El Dr. Lloyd-Jones lo resume en forma admirable: “La mansedumbre es básicamente tener una idea adecuada de uno
mismo, la cual se manifiesta en la actitud y conducta que tenemos respecto a otros. El verdaderamente manso es el
que vive sorprendido de que Dios y los hombres puedan pensar tan bien de él y lo traten tan bien como lo tratan. Esto
lo vuelve gentil, humilde, sensible, paciente en todas sus relaciones con los demás”.

3. Paciencia y longanimidad. En este punto, me gusta la traducción que hace el Dr. William Hendriksen en su
comentario al libro de Efesios, porque sigue el orden del original en griego: “Con toda humildad y mansedumbre,
con paciencia, soportándoos los unos a los otros en amor, haciendo todo esfuerzo para preservar la unidad
impartida por el Espíritu mediante el vínculo (que es) la paz”.
Primero humildad, segundo mansedumbre, tercero paciencia y cuarto soportándoos. Paciencia (macrodsumía) es “la
capacidad de ser herido una y otra vez sin quejarse”. Es la resistencia activa frente a las pruebas. Es “permanecer
ahí”. Permanecer largo tiempo bajo una presión.

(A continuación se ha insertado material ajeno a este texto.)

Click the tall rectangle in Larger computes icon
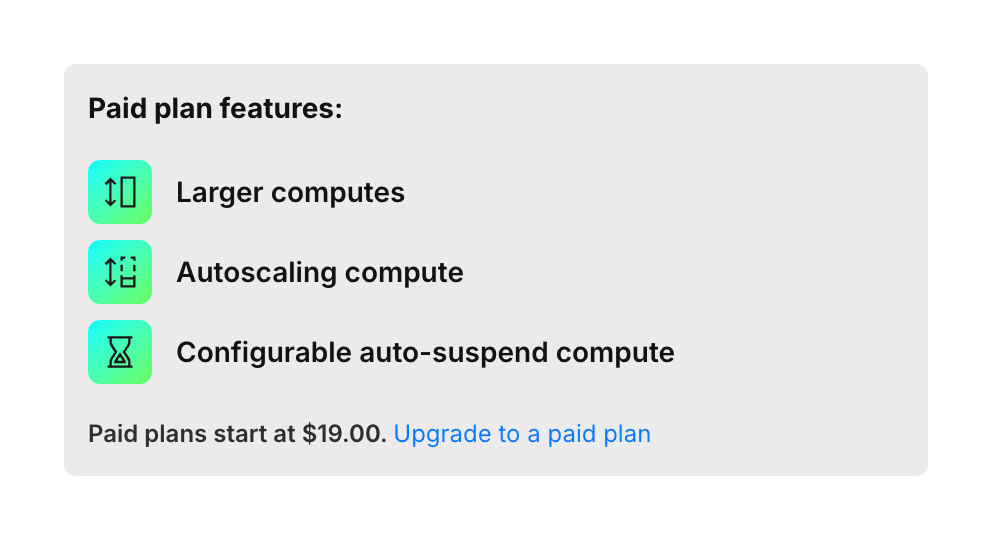This screenshot has height=540, width=992. (128, 192)
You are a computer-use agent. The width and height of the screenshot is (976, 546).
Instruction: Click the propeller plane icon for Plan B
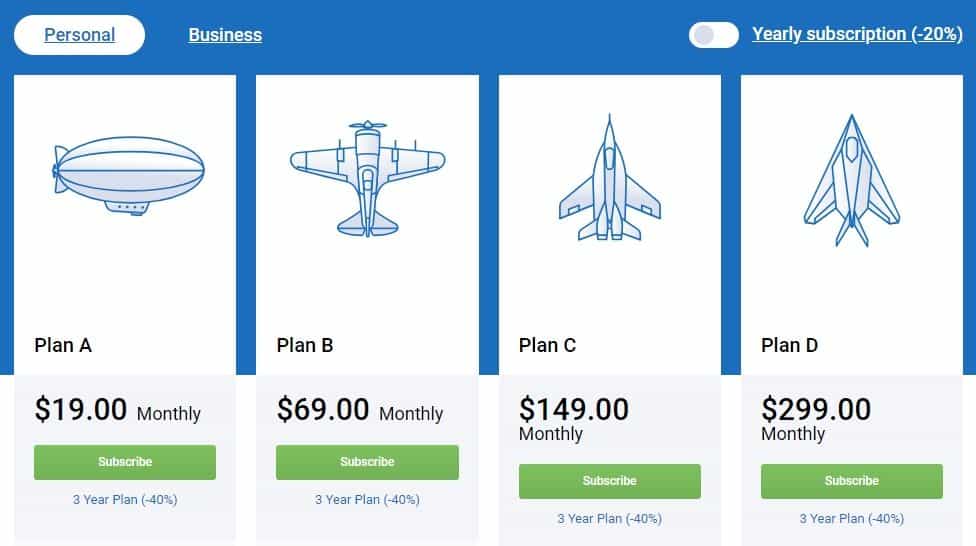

Tolerar el mal sin procurar vengarnos. Esta característica está unida
a la longanimidad (soportándoos= anéjomai). La idea es la misma, es decir, sufrir un agravio sin andarme quejando
de lo que me han hecho, sin devolver golpe por golpe (como dice la canción).

Más bien, siguiendo la enseñanza de Romanos 12,17-21: “No paguéis a nadie mal por mal; procurad lo bueno
delante de todos los hombres. Si es posible, en cuanto dependa de vosotros, estad en paz con todos los hombres. No
os venguéis vosotros mismos, amados míos, sino dejad lugar a la ira de Dios; porque escrito está: Mía es la venganza,
yo pagaré, dice el Señor. Así que, si tu enemigo tuviere hambre, dale de comer; si tuviere sed, dale de beber; pues
haciendo esto, ascuas de fuego amontonarás sobre su cabeza. No seas vencido de lo malo, sino vence con el bien el
mal”.

Se trata de una “benevolencia inconquistable y una bondad invencible”, dice John Macarthur. Voy a ser bueno, no
importa lo que me hagas. Nunca vas a conquistar mi bondad, no la podrás aplastar. Se trata de no estar haciendo
personal cada exhortación que nos hacen. No agrandar los problemas, no estar juzgando cada decisión. En cambio, es
procurar la paz entre todos. Y todo lo anterior, porque nos gobierna un principio de amor: “soportándoos los unos a
los otros en amor”. Aquello que debe unirnos es el amor: “En esto conocerán todos que sois mis discípulos, si
tuviereis amor, los unos por los otros” (Jn 13,35).

Los hermanos que se comportan con humildad, mansedumbre y paciencia, que soportan las quejas, las debilidades,
los problemas de los hermanos, y que se consideran a sí mismos, son los que están siendo solícitos en guardar la
unidad del Espíritu. Solícitos (espoudazontes, en participio presente activo), es decir, que se están esforzando
continuamente en guardar esa unidad. Que lo procuran intencionalmente, que oran en sus casas por esa unidad y
crecimiento en madurez, que llegan a la iglesia con esa intención, no con la intención de dividir sino de unir, de
edificar en vez de criticar.

Cuando un miembro no cultiva esas virtudes de humildad, mansedumbre, paciencia y longanimidad en amor; sino
que siembra dudas y esparce rumores y habla mal de otros miembros y del pastor y los líderes, está siendo usado por
el diablo, y creo que ningún hermano se propone ser usado por el diablo. Pero puede ser que, sin quererlo, esté siendo
un instrumento en las manos de Satanás para promover la discordia. En aras de buscar la unidad, el crecimiento y
madurez de la iglesia, algunos hermanos tienen la mejor intención de ayudar, de sugerir a la iglesia, pero cuando no
ven resultados se desaniman y empiezan a rumorar; poco a poco están provocando una división en su iglesia y Dios
se duele de ello.

Que Dios nos ayude a mantenernos humildes, mansos y pacientes, en amor, para que la iglesia del Señor permanezca
unida y crezca. Esforcémonos, como dice la Biblia, seamos solícitos en arreglar las diferencias con los hermanos.
Pidamos perdón, reconciliémonos con aquellos con quienes hemos estado distanciados, expresemos nuestro afecto
fraternal. “Que vuestra gentileza sea conocida de todos”. Ése es el más profundo anhelo del Señor para que nos
mantengamos unidos, fuertes y saludables, madurando y creciendo en el Señor siempre. Amén.